• EXERCISE DESCRIPTION:
If a line of the records contains the word "will", list it.

• DATASET RECORDS:
:::

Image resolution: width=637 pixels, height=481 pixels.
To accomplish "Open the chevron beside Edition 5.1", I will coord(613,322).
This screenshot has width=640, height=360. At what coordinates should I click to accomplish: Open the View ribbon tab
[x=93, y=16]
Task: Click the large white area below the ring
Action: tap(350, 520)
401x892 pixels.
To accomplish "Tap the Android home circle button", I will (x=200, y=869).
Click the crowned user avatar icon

:::

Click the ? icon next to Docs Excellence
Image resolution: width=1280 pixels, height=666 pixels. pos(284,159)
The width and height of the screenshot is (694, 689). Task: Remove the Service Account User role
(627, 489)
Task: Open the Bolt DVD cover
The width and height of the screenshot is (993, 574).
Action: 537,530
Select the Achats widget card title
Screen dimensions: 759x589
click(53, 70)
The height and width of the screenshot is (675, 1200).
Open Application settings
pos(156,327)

:::

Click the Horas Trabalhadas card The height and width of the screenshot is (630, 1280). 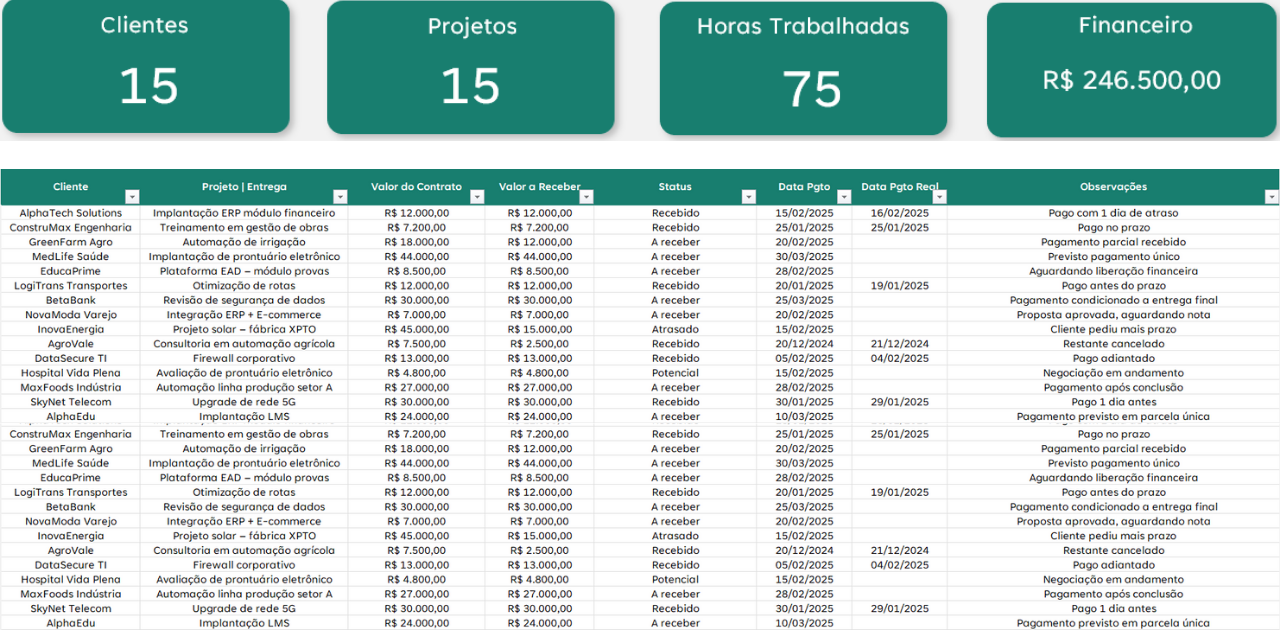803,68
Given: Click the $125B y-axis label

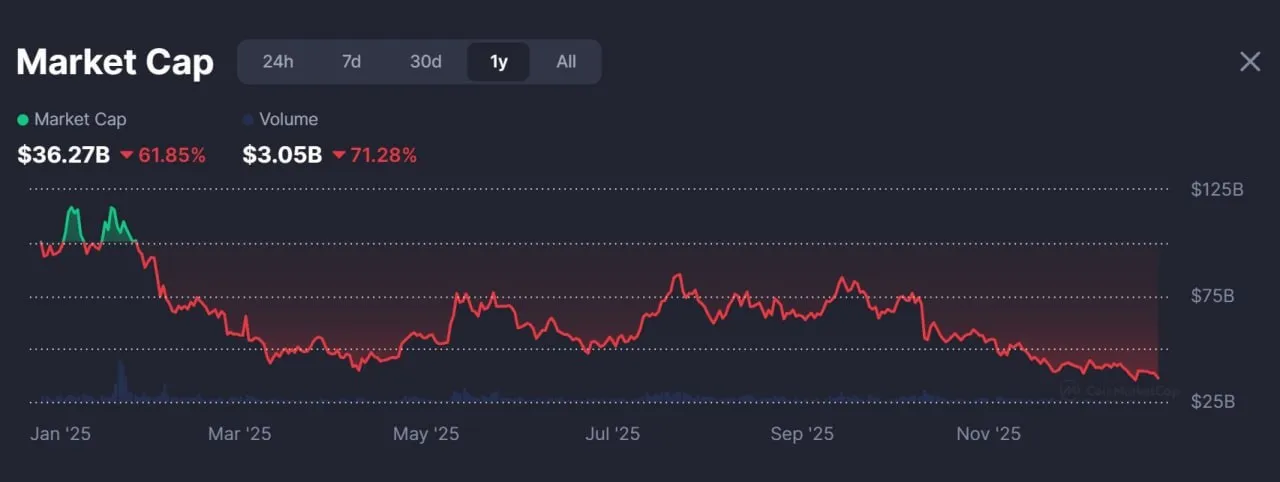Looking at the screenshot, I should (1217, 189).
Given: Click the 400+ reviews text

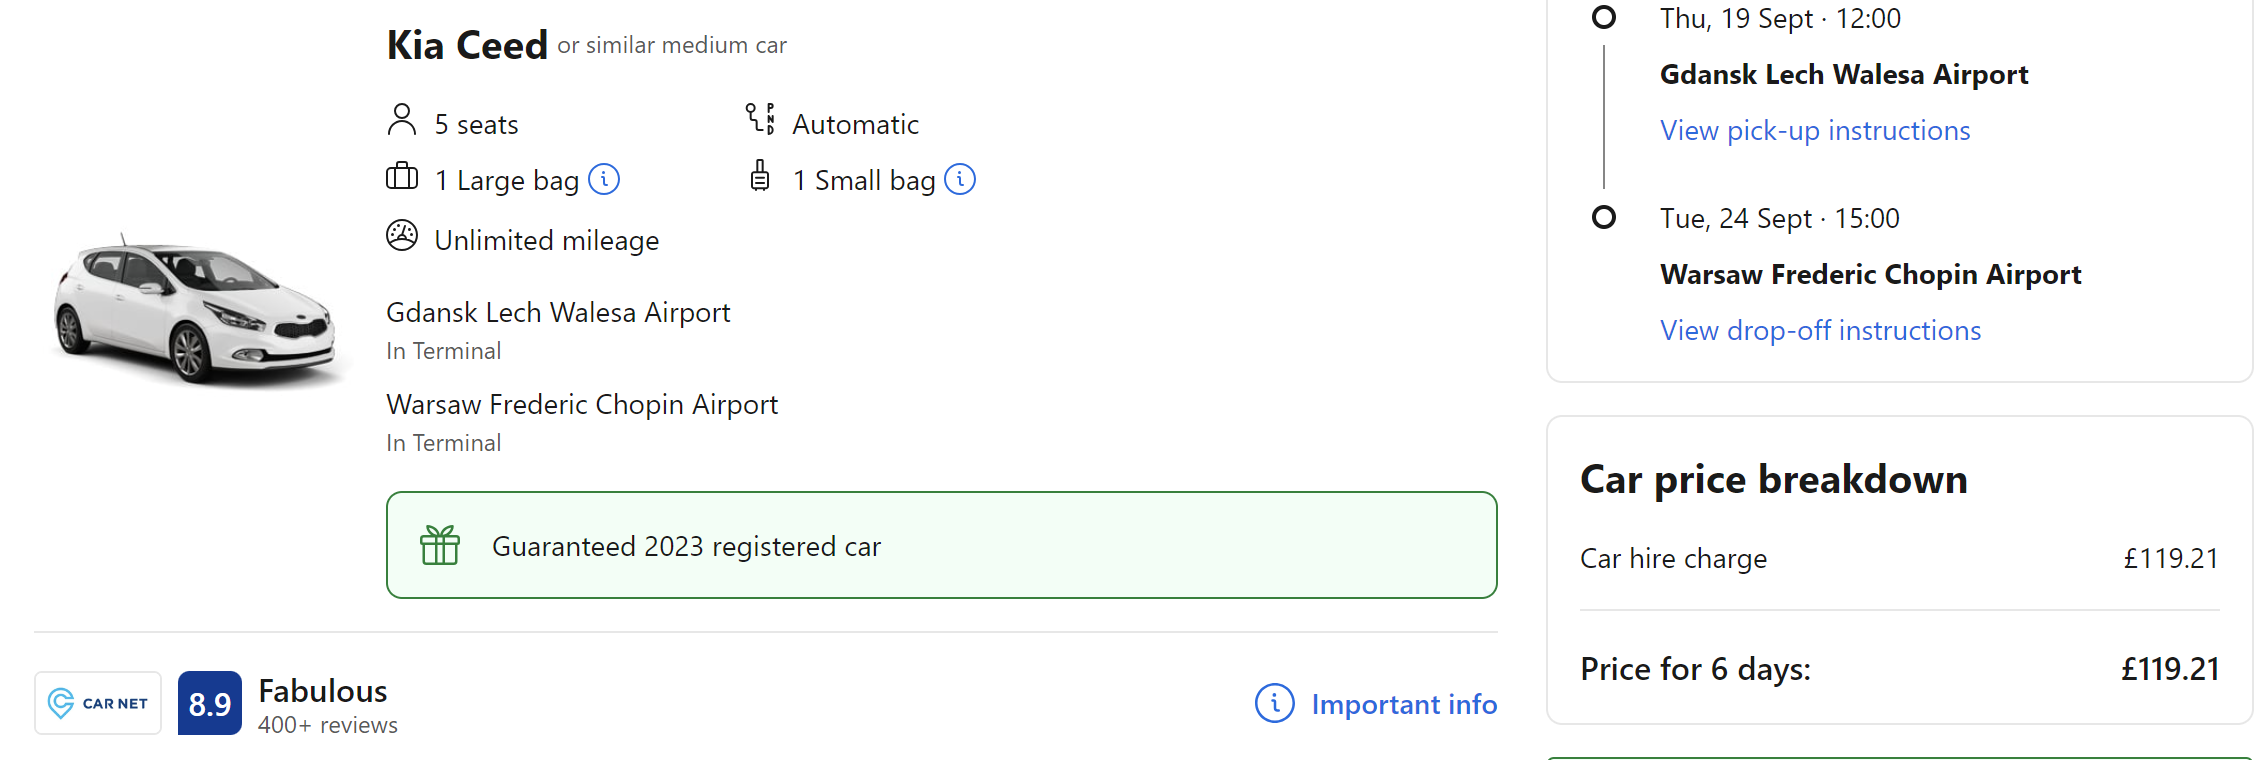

:::

• TASK OUTPUT:
To accomplish "Open the chevron beside Edition 5.1", I will coord(613,322).
To accomplish "Tap the Android home circle button", I will (x=200, y=869).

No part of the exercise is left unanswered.